T-Mobile indicated the company’s wireless network was about 70 percent operational due to Ida’s impact. An initial report by AT&T indicated that the company’s wireless network in Louisiana was only 60 percent operational after the storm, thanks to power failures at cellular tower sites. 

“Do better AT&T,” tweeted one AT&T subscriber in Louisiana who complained that she was unable to reach friends and family due to cellular outages. 

Verizon, which has been notably more aggressive in deploying backup power to its cellular towers in the region, saw far less disruption than its competitors. Some local reporters for The Advocate noted their newsrooms switched away from AT&T after similar network reliability problems in the wake of catastrophic Louisiana flooding in 2016


Consumer groups say the now familiar post-disaster face plants of U.S. telecom networks are completely avoidable, and the direct result of industry lobbying to eliminate meaningful oversight of the sector on the state and federal level.

Three years after 2005’s Hurricane Katrina caused widespread wireless outages, the FCC approved new rules requiring that all cell tower sites have a modest 8 hours of battery backup in the case of a power outage—effectively the bare minimum. 

Backed by the Bush White House, the cellular industry successfully lobbied to scuttle the rules, claiming they would have created “a huge economic and bureaucratic burden” for the industry. Sprint, now part of T-Mobile, complained at the time such rules would have created “staggering and irreparable harm” to the wireless industry. 

In short, the U.S. wireless industry, which charges some of the highest rates in the world for mobile service, didn’t want to pay for fairly modest reliability upgrades. The industry’s successful bid to dismantle those rules would come to haunt victims of Hurricane Sandy in 2012, as well as victims of California’s historic 2019 wildfire season.

Incompetence by the local power utility (PG&E) helped kickstart that year’s disasters, and incompetence by the regional telecom companies perpetuated it. Shortly after the fires, FCC data showed that nearly half a million wireless subscribers lacked access to wireless phone service, again thanks to a lack of reliable backup power at many tower locations.

“Nobody likes to pay for emergency preparedness,” Harold Feld, a wireless policy expert and lawyer at consumer group Public Knowledge told Motherboard at the time. “That's why you need rules to force companies to spend the money. Companies will spend as little as they think they have to, which is why regulators need to tell them how much they have to spend.”

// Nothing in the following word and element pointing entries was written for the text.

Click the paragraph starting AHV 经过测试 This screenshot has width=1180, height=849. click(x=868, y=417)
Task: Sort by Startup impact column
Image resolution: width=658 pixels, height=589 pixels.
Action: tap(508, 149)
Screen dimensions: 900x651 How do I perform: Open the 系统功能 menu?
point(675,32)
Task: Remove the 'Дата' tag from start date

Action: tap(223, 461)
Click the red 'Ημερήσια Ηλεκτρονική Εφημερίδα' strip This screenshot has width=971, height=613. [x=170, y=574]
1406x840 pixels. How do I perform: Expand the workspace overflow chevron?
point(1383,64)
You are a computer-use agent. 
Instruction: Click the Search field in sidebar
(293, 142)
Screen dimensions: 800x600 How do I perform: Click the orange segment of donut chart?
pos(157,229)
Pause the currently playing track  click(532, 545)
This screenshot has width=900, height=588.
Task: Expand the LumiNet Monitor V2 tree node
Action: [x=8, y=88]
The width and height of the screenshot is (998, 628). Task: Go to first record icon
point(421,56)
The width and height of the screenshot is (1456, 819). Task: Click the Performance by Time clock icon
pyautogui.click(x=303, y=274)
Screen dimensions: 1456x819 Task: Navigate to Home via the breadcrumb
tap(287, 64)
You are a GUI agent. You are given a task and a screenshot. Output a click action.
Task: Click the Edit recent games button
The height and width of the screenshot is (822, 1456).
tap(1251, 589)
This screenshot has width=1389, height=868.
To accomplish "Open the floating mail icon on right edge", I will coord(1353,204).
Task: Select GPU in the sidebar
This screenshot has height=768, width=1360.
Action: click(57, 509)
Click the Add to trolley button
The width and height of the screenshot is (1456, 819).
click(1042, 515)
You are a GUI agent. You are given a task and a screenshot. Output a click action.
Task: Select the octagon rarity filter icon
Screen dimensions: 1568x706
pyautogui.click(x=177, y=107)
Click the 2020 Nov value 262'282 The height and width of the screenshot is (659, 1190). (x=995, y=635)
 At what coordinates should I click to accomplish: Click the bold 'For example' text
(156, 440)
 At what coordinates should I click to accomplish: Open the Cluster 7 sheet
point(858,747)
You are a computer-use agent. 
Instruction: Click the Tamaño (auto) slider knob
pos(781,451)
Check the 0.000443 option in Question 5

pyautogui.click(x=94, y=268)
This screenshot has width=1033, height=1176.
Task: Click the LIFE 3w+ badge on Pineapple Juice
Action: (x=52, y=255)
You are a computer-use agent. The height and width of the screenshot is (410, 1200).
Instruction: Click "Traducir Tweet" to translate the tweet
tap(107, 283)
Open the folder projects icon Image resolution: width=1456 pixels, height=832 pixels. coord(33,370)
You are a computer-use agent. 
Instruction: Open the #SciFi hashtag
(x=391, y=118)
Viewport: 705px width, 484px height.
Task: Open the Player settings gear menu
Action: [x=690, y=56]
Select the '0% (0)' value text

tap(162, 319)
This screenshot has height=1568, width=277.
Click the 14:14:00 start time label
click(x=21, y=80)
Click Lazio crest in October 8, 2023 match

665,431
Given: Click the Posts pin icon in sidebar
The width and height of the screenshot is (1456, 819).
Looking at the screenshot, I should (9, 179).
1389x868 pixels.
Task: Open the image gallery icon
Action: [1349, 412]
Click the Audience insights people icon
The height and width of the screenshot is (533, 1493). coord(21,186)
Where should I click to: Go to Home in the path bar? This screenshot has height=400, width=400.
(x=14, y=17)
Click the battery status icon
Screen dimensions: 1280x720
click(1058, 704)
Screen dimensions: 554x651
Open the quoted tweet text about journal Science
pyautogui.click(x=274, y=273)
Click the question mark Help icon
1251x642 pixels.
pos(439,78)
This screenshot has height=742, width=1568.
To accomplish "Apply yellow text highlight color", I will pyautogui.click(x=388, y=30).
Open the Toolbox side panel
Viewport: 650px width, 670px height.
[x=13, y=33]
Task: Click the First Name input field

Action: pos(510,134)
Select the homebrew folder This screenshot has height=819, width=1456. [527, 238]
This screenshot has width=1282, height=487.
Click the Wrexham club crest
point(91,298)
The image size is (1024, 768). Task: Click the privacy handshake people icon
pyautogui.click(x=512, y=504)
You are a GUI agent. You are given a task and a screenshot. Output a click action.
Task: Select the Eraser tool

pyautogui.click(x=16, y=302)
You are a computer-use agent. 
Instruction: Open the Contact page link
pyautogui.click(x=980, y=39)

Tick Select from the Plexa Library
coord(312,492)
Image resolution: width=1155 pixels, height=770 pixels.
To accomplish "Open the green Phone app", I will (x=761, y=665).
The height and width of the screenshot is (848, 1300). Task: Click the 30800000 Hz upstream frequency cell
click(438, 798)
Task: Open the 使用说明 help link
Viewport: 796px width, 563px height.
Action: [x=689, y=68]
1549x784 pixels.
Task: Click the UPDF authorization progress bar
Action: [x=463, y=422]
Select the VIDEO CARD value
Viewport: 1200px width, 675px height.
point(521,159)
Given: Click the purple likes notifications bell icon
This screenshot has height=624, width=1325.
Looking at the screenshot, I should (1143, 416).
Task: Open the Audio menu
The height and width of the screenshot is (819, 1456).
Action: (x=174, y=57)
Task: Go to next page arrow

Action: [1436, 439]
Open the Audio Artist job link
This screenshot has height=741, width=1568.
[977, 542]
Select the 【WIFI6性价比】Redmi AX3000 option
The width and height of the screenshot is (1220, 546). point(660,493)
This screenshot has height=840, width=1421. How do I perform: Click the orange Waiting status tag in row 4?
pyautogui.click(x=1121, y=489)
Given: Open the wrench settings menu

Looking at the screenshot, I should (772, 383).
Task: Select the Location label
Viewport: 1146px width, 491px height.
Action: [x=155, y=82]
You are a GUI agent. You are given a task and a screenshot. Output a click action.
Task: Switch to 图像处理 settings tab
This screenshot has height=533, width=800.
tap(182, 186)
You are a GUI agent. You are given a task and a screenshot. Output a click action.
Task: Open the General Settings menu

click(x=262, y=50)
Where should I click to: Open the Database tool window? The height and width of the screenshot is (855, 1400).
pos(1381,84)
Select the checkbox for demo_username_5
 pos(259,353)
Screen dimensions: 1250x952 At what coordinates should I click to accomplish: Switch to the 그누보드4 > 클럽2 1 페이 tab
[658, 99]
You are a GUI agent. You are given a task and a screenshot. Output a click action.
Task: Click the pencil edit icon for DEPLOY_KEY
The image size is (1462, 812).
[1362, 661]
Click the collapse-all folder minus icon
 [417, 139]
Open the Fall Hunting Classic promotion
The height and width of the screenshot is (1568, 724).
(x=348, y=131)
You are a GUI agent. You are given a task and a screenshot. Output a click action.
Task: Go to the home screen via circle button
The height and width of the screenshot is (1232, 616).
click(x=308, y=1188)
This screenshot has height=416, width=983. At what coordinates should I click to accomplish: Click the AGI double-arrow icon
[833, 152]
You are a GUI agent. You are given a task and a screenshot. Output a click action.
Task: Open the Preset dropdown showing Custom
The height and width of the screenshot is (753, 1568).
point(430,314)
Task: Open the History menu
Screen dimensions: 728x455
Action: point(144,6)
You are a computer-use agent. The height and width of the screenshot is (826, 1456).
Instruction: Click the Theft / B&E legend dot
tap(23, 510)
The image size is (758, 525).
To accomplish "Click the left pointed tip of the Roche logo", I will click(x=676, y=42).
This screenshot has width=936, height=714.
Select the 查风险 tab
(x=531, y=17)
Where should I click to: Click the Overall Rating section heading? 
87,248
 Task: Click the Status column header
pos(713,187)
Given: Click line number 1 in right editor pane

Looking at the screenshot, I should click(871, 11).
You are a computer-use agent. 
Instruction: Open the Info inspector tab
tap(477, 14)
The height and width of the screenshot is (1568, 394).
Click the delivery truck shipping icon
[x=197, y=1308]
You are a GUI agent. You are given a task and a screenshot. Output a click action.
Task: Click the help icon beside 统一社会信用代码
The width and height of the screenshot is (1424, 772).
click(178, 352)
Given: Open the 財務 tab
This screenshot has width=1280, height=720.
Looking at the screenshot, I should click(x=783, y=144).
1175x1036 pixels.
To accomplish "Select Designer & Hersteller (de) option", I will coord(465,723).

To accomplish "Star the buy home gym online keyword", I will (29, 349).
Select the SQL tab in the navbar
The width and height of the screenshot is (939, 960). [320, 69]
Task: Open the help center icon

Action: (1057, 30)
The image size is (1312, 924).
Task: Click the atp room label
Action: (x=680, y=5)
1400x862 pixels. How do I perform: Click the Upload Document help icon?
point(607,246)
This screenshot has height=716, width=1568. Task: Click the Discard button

None of this is unfamiliar territory for the U.S. telecom sector, where companies routinely neglect aging infrastructure despite billions in taxpayer subsidies, tax breaks, and regulatory favors. Instead of holding telecom operators more accountable for these failures, the trend has largely been to strip away both state and federal oversight of regional telecom giants. 

“After Hurricane Katrina and Superstorm Sandy, both Congress and the FCC took a hard look at widespread outages,” Leo Fitzpatrick, a lawyer at consumer group Free Press, told Motherboard. “Instead of issuing a regulatory regime to address the identified vulnerabilities, such as a recommendation to require backup power on cell towers which carriers fiercely resisted, the FCC punted and put its faith in a voluntary regime devised by the industry.”

Time and time again, that faith has proven to be misplaced. As it was after hurricanes Irma and Maria caused widespread devastation in Puerto Rico, knocking 95 percent of the island’s cellular towers and 97 percent of its radio stations offline. Both the cellular industry—and the FCC—were heavily criticized for apathy and incompetence in recovery efforts. 

Despite repeated, obvious warnings that the status quo needs to change in the face of violent climate change, neither regulators nor industry appear to be getting the message. As a result, many of the nation’s telecom and power networks remain woefully unprepared for the challenges of today, much less the disasters of tomorrow.